Что касается разведки — еще последнее. Еще последний вопрос, Вы сказали про разведку — не знаю ни одного случая в мировой истории, когда бы крупное политическое решение принималось на основании разведки. Здравый политический анализ — вот что было достаточно для понимания ситуации. Ведь видно было, что захотел напасть. Какая Вам разведка ещё нужна?
Мягков: Вопрос понятен, можно ответить?
Уважаемый Леонид Млечин, я хотел бы уточнить, кто напал на СССР 22 июня? — одна Германия? Румыния, Финляндия, вся Франция…
Млечин: Можно я отвечу? Вы… Если ли бы мы не напали, Финляндия бы не участвовала в этой войне, если бы не отрезали от Румынии, тоже бы не участвовала…
Мягков: …вся Франция работала на Германию.
Кургинян: Я все-таки протестую. Это разговор?
Сванидзе: Это разговор.
Кургинян: Да? Это не, так сказать ….
Сванидзе: Нет, когда рассуждал Леонид Михайлович, уважаемый оппонент высказывал свое мнение, то же возможно и наоборот. Все нормально.
Кургинян: Я лично настаиваю, чтобы ему дали хотя бы 30 секунд.
Сванидзе: 30 секунд. Я обязательно за этим послежу.
Мягков: Мой тезис следующий: на СССР напала не одна Германия, на СССР напала вся объединённая Европа. В терминах германских и, кстати сказать, американских Крепость Европа тогда фигурировала. Это более 500 миллионов человек, которые работали на Германию, это армия, которая превосходила Красную армию, это лучшая качественная техника. Кстати говоря, возвращаясь к внешней политике…
Млечин: Не буду Вас прерывать, но это все не так.
Мягков: Возвращаясь к внешней политике, я хотел бы сказать, по торговым соглашениям, которые были заключены после пакта Риббентропа-Молотова, мы получали станки, оборудование, технологии.
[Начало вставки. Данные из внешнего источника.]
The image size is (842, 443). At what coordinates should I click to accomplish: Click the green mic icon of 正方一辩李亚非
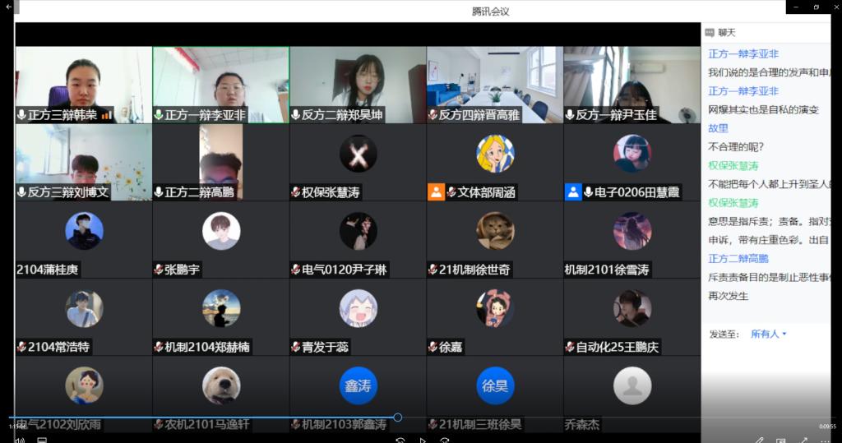(159, 115)
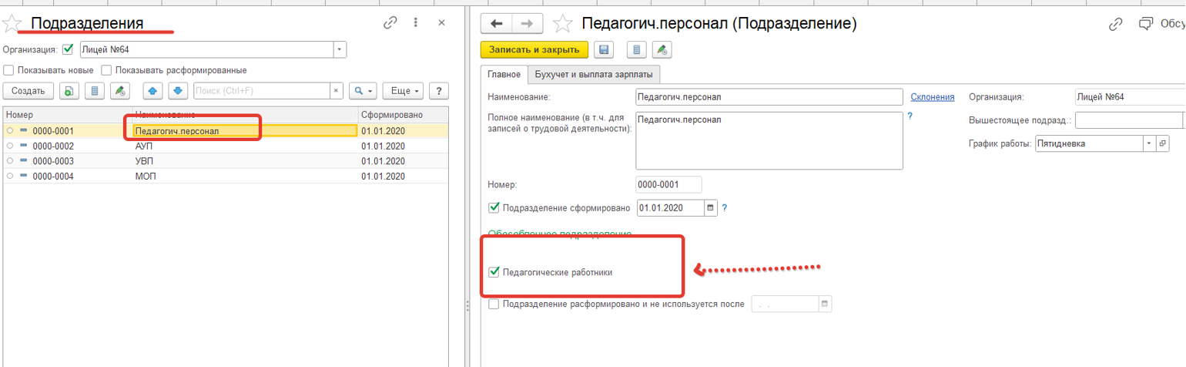Open the График работы dropdown arrow
Viewport: 1186px width, 367px height.
(x=1149, y=143)
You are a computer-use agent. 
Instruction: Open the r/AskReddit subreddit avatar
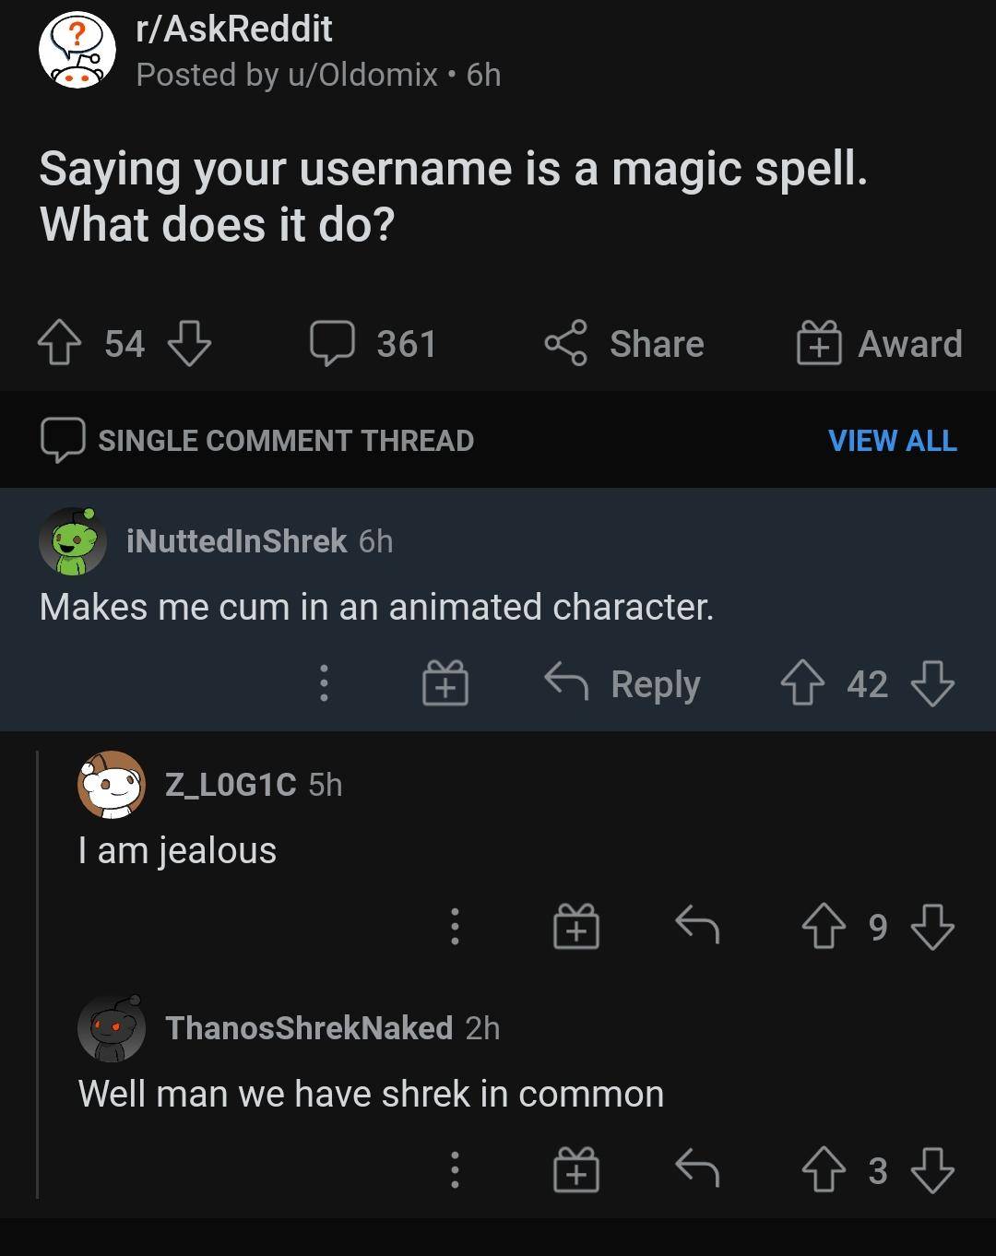tap(77, 51)
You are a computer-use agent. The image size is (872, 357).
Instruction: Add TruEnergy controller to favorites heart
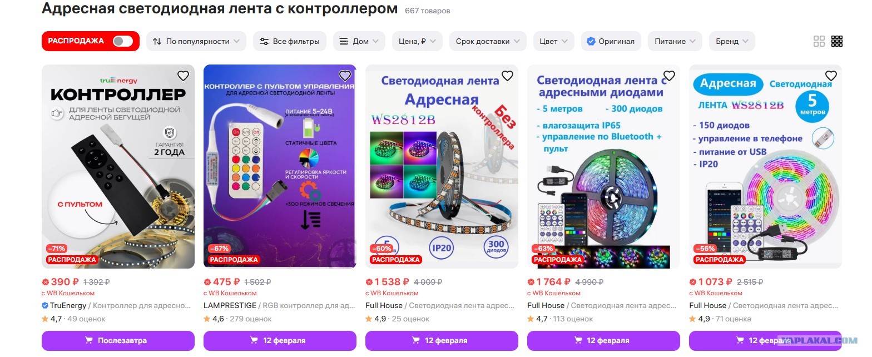(183, 76)
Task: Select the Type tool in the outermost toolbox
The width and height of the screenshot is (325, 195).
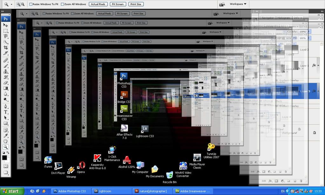Action: pyautogui.click(x=5, y=112)
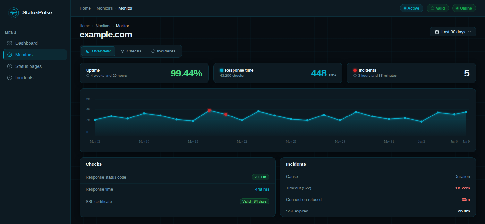The height and width of the screenshot is (224, 485).
Task: Select the Overview tab
Action: coord(98,51)
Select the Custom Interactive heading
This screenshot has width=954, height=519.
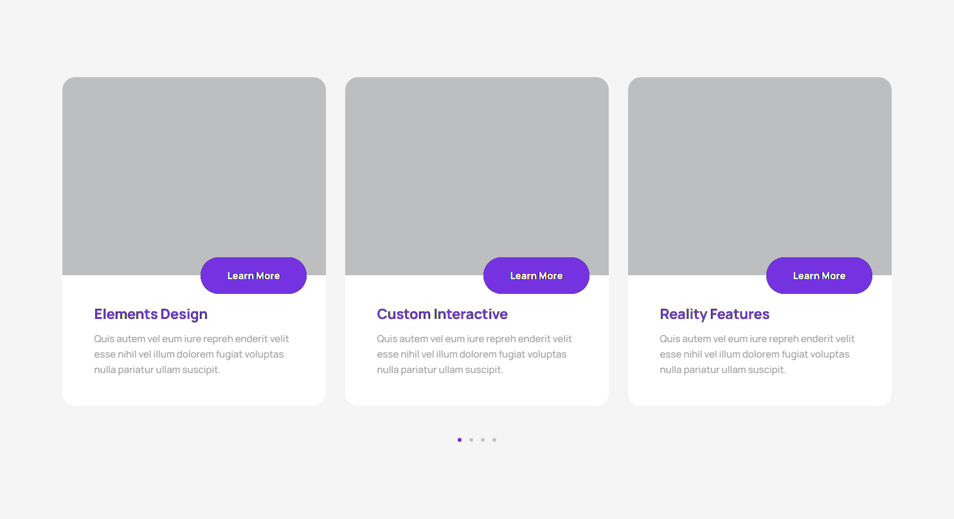(x=442, y=314)
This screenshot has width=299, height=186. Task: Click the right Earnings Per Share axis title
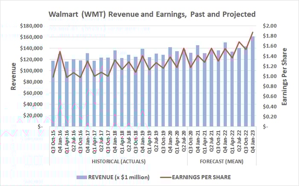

Ваш отец, уважаемый господин Микоян, прекрасно это знает, и эти станки, кстати говоря, работали всю войну на нашу экономику.
Млечин: А германские танки ехали на нашем топливе и ели наше зерно.
Мягков: И они бы доехали до Москвы, если бы не были отодвинуты границы.
Млечин: Не доехали бы они до Москвы, если бы Сталин не позволил бы…
Мягков: Доехали бы до улицы Горького и вышли бы в Кремль, если б не была такая внешняя политика у нас.
Млечин: Да что ж Вы не уважаете так собственную армию и собственную страну? Да с какой стати Германия… В Первую мировую войну далеко дошла Германия?
Мягков: Это другой вопрос. Мы были к такой войне, к блицкригу такому не готовы. Но мы готовились.
Млечин: О! Правильно, что не готовы были.
Мягков: Правильно, но все тридцатые годы мы готовились, и если б не был подготовлен фундамент и военно-политический, и экономический, войну бы мы бы проиграли.
Млечин: Я прошу прощения, Вы преподаёте, нет, где-нибудь?
Мягков: Да, конечно, там же, где вы учились когда-то.
Млечин: Вот, думаю, что вы ошибаетесь. Вы думаете, где я учился? Где Вы преподаете?
Мягков: Кафедра всемирной и отечественной истории.
Млечин: В каком учебном заведении?
Мягков: МГИМО.
Млечин: Нет, я не учился в МГИМО, Вы ошибаетесь даже в этом.